YOUR GOAL | Copy these lines word for word.

┌──

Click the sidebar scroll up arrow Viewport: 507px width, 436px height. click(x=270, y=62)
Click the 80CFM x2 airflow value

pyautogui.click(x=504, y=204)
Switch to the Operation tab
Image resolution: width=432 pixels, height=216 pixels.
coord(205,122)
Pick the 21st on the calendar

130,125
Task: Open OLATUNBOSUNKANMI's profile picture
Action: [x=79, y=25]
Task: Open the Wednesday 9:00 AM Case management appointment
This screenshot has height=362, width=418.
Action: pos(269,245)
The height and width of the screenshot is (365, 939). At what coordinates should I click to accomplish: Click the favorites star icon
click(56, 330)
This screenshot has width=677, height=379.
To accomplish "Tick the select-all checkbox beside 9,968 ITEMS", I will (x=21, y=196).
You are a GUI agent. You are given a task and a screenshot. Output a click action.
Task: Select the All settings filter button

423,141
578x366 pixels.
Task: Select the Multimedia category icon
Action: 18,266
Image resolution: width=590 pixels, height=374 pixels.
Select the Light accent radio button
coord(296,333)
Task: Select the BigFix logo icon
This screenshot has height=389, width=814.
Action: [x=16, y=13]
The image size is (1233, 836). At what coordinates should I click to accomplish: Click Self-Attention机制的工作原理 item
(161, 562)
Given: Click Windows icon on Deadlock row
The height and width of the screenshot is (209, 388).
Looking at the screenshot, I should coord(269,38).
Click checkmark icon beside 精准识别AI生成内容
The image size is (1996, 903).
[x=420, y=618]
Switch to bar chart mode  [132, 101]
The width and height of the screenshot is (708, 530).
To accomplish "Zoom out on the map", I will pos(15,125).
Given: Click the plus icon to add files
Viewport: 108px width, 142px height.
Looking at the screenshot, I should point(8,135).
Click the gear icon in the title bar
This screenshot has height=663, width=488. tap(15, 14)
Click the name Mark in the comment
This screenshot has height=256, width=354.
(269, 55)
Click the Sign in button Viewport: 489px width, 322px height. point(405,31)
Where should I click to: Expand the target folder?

└──

SOLUTION |
Click the sidebar scroll up arrow Viewport: 507px width, 436px height. click(x=270, y=62)
Click the 80CFM x2 airflow value

pyautogui.click(x=504, y=204)
Switch to the Operation tab
Image resolution: width=432 pixels, height=216 pixels.
coord(205,122)
Pick the 21st on the calendar

130,125
Task: Open OLATUNBOSUNKANMI's profile picture
Action: [x=79, y=25]
Task: Open the Wednesday 9:00 AM Case management appointment
This screenshot has height=362, width=418.
Action: pos(269,245)
The height and width of the screenshot is (365, 939). At what coordinates should I click to accomplish: Click the favorites star icon
click(56, 330)
This screenshot has width=677, height=379.
To accomplish "Tick the select-all checkbox beside 9,968 ITEMS", I will (x=21, y=196).
You are a GUI agent. You are given a task and a screenshot. Output a click action.
Task: Select the All settings filter button

423,141
578x366 pixels.
Task: Select the Multimedia category icon
Action: 18,266
Image resolution: width=590 pixels, height=374 pixels.
Select the Light accent radio button
coord(296,333)
Task: Select the BigFix logo icon
This screenshot has height=389, width=814.
Action: [x=16, y=13]
The image size is (1233, 836). At what coordinates should I click to accomplish: Click Self-Attention机制的工作原理 item
(161, 562)
Given: Click Windows icon on Deadlock row
The height and width of the screenshot is (209, 388).
Looking at the screenshot, I should coord(269,38).
Click checkmark icon beside 精准识别AI生成内容
The image size is (1996, 903).
[x=420, y=618]
Switch to bar chart mode  [132, 101]
The width and height of the screenshot is (708, 530).
To accomplish "Zoom out on the map", I will pos(15,125).
Given: Click the plus icon to add files
Viewport: 108px width, 142px height.
Looking at the screenshot, I should point(8,135).
Click the gear icon in the title bar
This screenshot has height=663, width=488. tap(15, 14)
Click the name Mark in the comment
This screenshot has height=256, width=354.
(269, 55)
Click the Sign in button Viewport: 489px width, 322px height. point(405,31)
Where should I click to: Expand the target folder?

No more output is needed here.